CVE-2026-9152

Vulnerability

A missing authentication vulnerability exists in the Altium 365 SearchService. A legacy SOAP endpoint exposes search index operations without requiring authentication, session tokens, or any form of identity verification. Affected versions include all Altium 365 cloud deployments; on-premise Altium Enterprise Server is not affected. An attacker who can reference a target workspace's identifier can interact with that workspace's search index, crossing tenant boundaries [1].

Exploitation

An unauthenticated network attacker can exploit this vulnerability by sending SOAP requests to the vulnerable endpoint. The attacker must know a valid workspace identifier (which may be guessable or obtainable through other means). No authentication or user interaction is required. The attacker can then read, inject, modify, or delete search index entries by crafting appropriate requests [1].

Impact

Successful exploitation allows the attacker to read a workspace's indexed contents, including component data, project and folder names, and user metadata, leading to information disclosure.

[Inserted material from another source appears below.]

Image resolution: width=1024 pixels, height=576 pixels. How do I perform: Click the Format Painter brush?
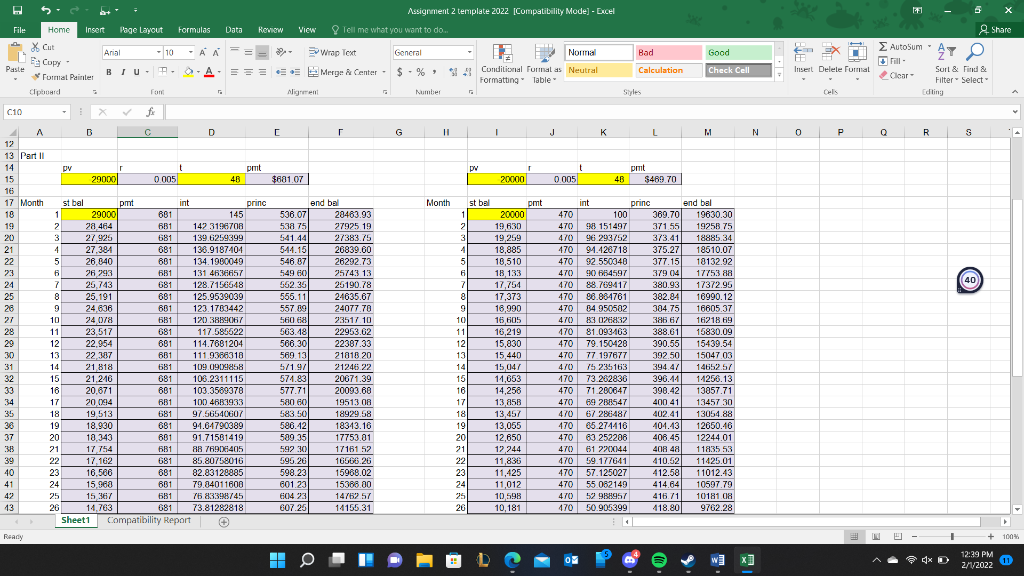37,76
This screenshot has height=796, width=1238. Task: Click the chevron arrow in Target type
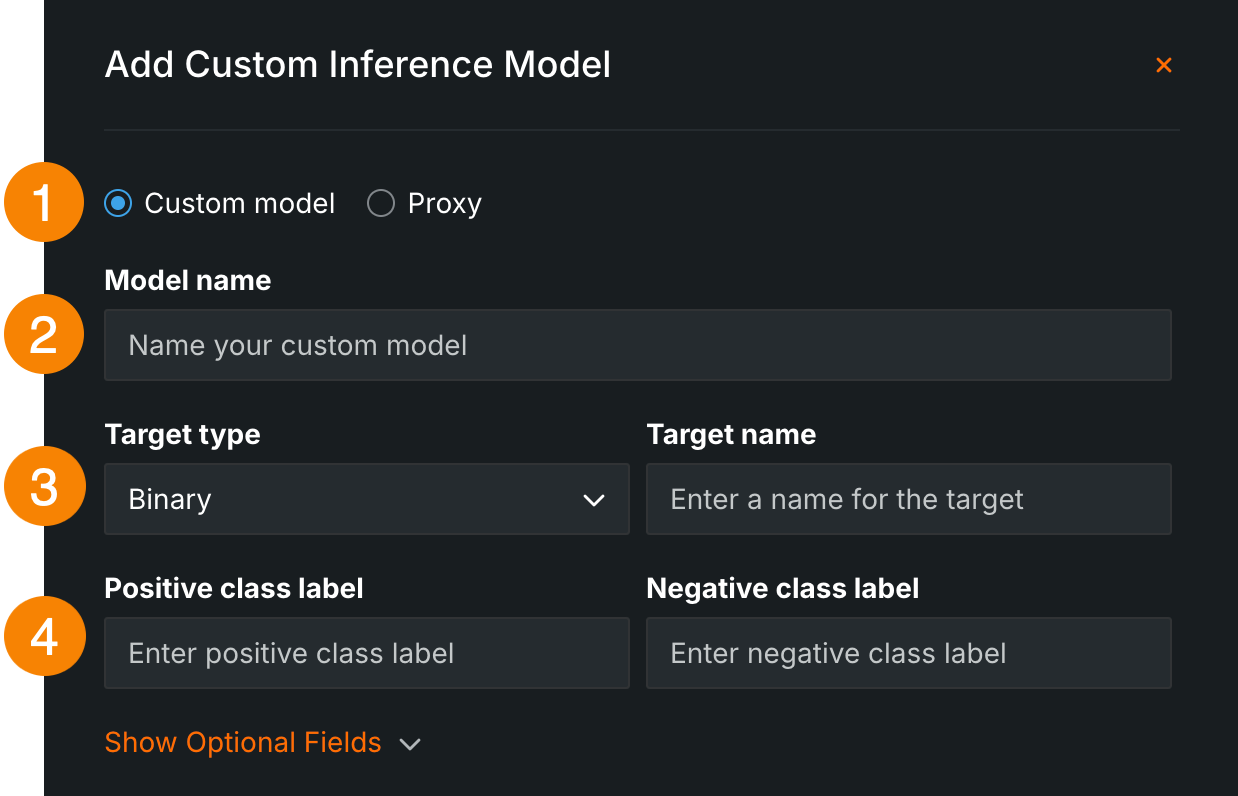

Additionally, the attacker can inject, modify, or delete search index entries, compromising the integrity and availability of search results. These operations affect the search index only, not the underlying vault data, but can still disclose sensitive information and degrade the user experience [1].

Mitigation

As of the publication date, Altium has not publicly disclosed a fixed version for this vulnerability in the available references. Affected deployments should monitor the Altium security advisories page [1] for updates. Network segmentation and restricting access to the SOAP endpoint may serve as temporary workarounds until a patch is released.